[Extract — start]

Fire suppression, which leads to excessive understory br
In vitro germination procedures developed by CREW (Center for Reproduction of Endangered Wildlife) at the Cincinnati Zoo and Botanical Garden (BBG File).
Breeding system experiments utilizing different pollination treatments demonstrated that Aster vialis is completely self-sterile (Kaye et al. 1991)
Study of seed structure (Florance 1994).
Germination trials. Embryos were excised (removed from the seed coat and endosperm sac), and then treated with solutions of varying pH. Slightly basic solutions led to development of the embryos, suggesting that pH may have a major effect on breaking seed dormancy. In the wild, events such as fire that affect soil pH may be important in seed germination and population maintenance (Florance 1994)
Germination trials conducted at The Berry Botanic Garden. Initial results indicated very low germination (about 3%). A 50C heat treatment increased germination to ~15%, indicating that heat treatment helps break seed dormancy (Guerrant 1991)
Germination trials. After 8 weeks of cold stratification, 60-80% of seeds germinated in constant 20C or alternating 20/10C. When embryos were excised (removed from the seed coat) and then subjected to 8 weeks of cold stratification, 100% germination was obtained with either constant 20C or alternating 10/20C temperatures (BBG File).
Researchers investigated the levels of genetic diversity within and among populations, clonal-spread, and geographic components of genetic variation for populations in the Eugene and Roseburg BLM Districts. Mean genetic diversity in Aster vialis was found to be lower that that of other plants investigated using the same ISSR protocol. Putative clones were identified within several populations by shared haplotypes, and patterns of presence and absence of loci. However, some haplotypes were shared between disjunct populations, indicating that ISSR haplotype analysis may underestimate genetic variation. Estimated among population differentiation from allele frequencies was intermediate, and the greatest variation was contained within populations. Patterns of genetic differentiation did not generally match spatial distribution (Erhart and Liston 2001).

[Extract — finish]

Work task A:
Write out the part of the Aster vialis notes that opens with the words containing "Fire suppression, which" and closes with "et al. 1991)".
Work task B:
List every distinct source cited as a reference in the Aster vialis notes, naming each one once.
Work task C:
Answer these questions from the Aster vialis notes:
(i) What germination rate did the initial trials at The Berry Botanic Garden show?
(ii) How many weeks of cold stratification did the excised embryos receive before reaching 100% germination?
(iii) Populations in which BLM Districts were studied for genetic diversity?
Use only the Aster vialis notes.

[Information — start]

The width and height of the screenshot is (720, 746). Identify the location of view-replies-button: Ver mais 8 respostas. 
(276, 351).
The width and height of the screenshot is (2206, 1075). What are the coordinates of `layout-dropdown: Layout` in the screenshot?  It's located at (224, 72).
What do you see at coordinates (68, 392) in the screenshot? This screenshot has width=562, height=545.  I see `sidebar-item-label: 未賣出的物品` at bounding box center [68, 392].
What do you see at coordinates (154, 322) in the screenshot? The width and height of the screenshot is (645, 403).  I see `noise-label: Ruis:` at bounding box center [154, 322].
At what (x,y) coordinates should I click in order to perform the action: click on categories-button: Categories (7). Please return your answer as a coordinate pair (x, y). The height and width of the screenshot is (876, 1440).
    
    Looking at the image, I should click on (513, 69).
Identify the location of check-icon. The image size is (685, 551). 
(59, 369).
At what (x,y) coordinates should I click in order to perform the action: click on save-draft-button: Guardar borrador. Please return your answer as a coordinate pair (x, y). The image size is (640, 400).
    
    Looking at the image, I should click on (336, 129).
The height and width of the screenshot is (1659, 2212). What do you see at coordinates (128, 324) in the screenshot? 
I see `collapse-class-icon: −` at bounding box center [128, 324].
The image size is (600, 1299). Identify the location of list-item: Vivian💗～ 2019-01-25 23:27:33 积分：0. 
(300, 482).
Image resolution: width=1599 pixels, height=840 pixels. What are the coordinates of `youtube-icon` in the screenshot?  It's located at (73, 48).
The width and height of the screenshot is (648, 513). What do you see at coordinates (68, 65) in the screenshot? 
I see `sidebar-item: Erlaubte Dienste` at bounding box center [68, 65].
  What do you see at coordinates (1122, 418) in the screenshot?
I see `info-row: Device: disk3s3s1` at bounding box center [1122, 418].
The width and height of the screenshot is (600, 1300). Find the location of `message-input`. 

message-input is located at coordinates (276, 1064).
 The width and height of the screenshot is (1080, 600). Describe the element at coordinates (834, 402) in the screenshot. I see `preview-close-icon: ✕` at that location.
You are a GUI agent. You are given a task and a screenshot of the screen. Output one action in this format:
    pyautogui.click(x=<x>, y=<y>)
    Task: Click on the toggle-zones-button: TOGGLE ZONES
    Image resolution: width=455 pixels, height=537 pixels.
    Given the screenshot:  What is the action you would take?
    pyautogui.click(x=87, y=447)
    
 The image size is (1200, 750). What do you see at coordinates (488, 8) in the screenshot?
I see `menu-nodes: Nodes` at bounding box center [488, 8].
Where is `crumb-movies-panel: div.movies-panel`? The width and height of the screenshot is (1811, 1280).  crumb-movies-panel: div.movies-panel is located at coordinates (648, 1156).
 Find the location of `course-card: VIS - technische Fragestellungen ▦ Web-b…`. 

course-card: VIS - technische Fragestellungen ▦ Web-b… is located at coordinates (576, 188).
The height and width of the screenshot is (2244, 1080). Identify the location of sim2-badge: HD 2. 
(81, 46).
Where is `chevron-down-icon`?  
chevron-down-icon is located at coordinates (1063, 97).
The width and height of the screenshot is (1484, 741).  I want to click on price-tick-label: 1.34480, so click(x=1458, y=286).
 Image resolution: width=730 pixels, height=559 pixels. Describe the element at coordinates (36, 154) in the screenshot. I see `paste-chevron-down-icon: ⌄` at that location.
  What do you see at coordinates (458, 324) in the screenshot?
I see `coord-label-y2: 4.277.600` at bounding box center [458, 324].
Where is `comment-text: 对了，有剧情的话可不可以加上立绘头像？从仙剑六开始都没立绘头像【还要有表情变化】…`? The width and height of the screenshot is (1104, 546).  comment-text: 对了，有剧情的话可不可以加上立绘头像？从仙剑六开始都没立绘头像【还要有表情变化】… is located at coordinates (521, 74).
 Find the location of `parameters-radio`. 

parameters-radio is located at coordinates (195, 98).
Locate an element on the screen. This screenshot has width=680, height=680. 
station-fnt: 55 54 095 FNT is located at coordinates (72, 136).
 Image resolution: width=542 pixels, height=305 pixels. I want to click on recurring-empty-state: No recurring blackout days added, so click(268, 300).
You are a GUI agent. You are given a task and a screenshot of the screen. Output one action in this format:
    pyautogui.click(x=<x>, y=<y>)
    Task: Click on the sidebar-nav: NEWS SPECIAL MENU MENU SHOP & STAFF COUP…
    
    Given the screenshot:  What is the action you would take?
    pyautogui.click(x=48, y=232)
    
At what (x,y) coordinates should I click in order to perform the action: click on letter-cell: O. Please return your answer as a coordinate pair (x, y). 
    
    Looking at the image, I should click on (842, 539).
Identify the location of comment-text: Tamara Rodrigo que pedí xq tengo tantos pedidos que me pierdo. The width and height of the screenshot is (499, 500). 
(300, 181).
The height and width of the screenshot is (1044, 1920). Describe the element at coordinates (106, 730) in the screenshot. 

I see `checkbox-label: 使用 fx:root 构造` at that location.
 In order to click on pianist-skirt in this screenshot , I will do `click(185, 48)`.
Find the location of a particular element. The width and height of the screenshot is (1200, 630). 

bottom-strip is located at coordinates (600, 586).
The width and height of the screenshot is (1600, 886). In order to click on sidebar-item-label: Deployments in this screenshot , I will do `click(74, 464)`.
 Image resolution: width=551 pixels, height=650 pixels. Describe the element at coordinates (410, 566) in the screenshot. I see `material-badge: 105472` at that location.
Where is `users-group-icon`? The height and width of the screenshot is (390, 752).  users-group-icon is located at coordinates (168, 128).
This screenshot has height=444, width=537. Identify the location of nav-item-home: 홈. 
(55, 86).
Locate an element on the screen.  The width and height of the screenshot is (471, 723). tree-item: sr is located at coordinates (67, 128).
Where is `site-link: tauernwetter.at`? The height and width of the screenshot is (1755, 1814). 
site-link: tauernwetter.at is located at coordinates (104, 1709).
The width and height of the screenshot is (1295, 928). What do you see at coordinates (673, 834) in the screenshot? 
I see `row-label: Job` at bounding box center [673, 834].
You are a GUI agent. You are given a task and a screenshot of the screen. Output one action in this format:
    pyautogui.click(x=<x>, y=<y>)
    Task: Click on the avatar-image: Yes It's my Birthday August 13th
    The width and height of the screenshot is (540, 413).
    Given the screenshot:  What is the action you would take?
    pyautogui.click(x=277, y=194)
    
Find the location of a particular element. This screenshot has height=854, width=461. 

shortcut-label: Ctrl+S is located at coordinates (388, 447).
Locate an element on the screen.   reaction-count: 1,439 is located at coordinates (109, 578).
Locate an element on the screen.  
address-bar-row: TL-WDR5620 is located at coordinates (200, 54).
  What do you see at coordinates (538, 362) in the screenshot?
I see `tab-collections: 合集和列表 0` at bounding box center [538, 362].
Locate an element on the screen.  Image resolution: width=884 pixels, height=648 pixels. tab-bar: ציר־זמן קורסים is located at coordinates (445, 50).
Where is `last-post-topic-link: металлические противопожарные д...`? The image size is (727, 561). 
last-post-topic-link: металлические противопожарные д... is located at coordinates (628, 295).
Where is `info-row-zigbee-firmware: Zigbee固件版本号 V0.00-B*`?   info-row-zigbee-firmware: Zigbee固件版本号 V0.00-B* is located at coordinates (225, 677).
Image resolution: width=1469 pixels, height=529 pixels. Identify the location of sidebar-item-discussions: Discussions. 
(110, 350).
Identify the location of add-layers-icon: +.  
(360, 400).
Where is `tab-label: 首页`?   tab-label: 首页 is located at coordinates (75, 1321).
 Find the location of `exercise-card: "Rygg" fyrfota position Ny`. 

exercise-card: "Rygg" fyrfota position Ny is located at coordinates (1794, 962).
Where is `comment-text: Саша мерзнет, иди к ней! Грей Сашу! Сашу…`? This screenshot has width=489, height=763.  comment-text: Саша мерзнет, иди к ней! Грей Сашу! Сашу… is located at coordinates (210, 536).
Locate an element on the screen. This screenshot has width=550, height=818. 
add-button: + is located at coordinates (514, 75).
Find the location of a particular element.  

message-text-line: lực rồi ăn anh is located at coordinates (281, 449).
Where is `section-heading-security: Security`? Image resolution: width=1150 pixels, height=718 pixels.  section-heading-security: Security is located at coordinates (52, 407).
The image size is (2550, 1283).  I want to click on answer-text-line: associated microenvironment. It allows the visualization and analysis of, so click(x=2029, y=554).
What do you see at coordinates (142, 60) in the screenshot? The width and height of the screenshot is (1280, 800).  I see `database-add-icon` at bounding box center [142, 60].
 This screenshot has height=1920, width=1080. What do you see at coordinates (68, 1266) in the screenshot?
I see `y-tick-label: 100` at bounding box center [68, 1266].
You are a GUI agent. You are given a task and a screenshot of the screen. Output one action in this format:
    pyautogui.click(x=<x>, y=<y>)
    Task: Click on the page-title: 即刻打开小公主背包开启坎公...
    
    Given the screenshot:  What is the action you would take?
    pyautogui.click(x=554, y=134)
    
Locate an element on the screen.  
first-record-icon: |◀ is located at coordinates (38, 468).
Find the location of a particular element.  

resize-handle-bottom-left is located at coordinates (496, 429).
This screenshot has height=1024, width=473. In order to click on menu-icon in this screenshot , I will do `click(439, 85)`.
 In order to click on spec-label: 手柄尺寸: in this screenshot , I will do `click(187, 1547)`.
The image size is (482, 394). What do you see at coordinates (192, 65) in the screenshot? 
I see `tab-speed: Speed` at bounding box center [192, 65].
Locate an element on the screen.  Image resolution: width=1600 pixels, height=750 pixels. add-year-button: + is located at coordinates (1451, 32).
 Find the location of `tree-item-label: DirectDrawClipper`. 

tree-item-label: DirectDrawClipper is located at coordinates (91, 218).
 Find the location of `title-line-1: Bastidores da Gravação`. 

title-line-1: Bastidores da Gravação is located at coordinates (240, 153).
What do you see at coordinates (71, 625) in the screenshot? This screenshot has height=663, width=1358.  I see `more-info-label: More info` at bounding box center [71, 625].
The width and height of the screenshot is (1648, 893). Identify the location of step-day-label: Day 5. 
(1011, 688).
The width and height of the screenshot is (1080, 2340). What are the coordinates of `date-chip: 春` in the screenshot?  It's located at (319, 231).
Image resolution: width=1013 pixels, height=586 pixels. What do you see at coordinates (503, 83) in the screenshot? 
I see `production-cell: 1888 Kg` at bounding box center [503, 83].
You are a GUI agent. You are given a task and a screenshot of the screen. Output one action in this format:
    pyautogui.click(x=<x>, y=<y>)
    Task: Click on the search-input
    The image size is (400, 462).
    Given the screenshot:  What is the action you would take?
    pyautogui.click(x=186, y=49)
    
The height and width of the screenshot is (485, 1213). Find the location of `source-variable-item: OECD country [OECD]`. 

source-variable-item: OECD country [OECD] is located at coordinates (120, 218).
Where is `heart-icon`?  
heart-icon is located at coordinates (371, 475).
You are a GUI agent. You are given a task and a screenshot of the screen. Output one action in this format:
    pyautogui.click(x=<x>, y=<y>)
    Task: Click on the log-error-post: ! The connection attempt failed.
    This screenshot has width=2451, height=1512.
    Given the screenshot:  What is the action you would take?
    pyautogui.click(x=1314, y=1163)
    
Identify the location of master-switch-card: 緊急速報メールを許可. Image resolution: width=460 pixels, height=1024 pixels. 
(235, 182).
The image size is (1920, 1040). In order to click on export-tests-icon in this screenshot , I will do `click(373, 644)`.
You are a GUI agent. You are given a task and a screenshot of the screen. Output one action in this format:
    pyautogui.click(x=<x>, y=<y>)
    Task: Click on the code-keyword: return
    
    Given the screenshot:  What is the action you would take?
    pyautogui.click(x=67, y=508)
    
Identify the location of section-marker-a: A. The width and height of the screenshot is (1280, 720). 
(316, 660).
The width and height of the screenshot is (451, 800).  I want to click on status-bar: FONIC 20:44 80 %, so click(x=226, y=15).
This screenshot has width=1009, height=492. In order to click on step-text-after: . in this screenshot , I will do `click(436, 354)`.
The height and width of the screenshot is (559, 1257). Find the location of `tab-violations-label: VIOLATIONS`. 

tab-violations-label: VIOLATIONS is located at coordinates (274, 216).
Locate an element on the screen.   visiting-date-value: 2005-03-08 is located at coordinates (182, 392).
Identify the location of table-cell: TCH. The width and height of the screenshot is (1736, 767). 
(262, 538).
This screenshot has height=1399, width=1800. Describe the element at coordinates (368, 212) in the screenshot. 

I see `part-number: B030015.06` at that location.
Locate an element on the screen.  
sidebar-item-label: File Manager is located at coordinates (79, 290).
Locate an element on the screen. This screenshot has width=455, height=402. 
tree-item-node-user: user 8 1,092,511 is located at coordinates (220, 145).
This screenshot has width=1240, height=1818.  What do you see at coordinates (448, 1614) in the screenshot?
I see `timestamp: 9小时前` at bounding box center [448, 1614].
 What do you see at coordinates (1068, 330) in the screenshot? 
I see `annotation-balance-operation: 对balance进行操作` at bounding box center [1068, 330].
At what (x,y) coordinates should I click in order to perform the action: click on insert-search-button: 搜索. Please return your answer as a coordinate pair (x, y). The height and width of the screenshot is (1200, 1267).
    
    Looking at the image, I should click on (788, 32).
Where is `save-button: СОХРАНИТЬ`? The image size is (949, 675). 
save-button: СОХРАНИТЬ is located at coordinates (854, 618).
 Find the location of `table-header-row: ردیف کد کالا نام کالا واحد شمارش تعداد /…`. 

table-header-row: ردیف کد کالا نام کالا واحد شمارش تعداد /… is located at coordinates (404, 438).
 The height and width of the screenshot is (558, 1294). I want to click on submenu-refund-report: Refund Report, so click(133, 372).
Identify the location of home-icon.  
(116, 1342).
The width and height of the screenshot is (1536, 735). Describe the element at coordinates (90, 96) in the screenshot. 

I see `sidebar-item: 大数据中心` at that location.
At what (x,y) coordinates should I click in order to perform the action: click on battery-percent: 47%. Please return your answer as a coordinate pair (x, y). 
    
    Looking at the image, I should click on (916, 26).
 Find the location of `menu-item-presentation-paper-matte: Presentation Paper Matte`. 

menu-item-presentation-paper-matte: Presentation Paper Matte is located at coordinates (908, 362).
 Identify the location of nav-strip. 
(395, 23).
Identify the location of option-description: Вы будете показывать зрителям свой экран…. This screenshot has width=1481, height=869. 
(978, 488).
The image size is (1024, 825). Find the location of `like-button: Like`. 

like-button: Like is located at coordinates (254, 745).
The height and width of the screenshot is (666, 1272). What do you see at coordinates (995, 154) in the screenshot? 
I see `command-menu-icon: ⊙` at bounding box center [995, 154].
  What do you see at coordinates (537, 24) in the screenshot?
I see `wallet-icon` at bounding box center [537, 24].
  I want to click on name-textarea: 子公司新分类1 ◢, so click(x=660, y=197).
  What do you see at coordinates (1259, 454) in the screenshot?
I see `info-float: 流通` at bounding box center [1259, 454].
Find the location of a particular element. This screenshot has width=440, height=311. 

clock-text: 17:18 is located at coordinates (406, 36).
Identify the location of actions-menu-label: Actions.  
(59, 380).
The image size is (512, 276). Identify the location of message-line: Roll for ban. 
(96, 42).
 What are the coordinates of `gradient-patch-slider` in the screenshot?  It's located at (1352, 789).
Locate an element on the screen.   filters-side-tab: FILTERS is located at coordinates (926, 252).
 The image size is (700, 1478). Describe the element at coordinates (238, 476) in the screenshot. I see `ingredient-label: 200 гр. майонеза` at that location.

[Information — finish]

Exercise response A:
Fire suppression, which leads to excessive understory br
In vitro germination procedures developed by CREW (Center for Reproduction of Endangered Wildlife) at the Cincinnati Zoo and Botanical Garden (BBG File).
Breeding system experiments utilizing different pollination treatments demonstrated that Aster vialis is completely self-sterile (Kaye et al. 1991)

Exercise response B:
Kaye et al. 1991
Florance 1994
Guerrant 1991
BBG File
Erhart and Liston 2001

Exercise response C:
(i) About 3%.
(ii) 8 weeks.
(iii) The Eugene and Roseburg BLM Districts.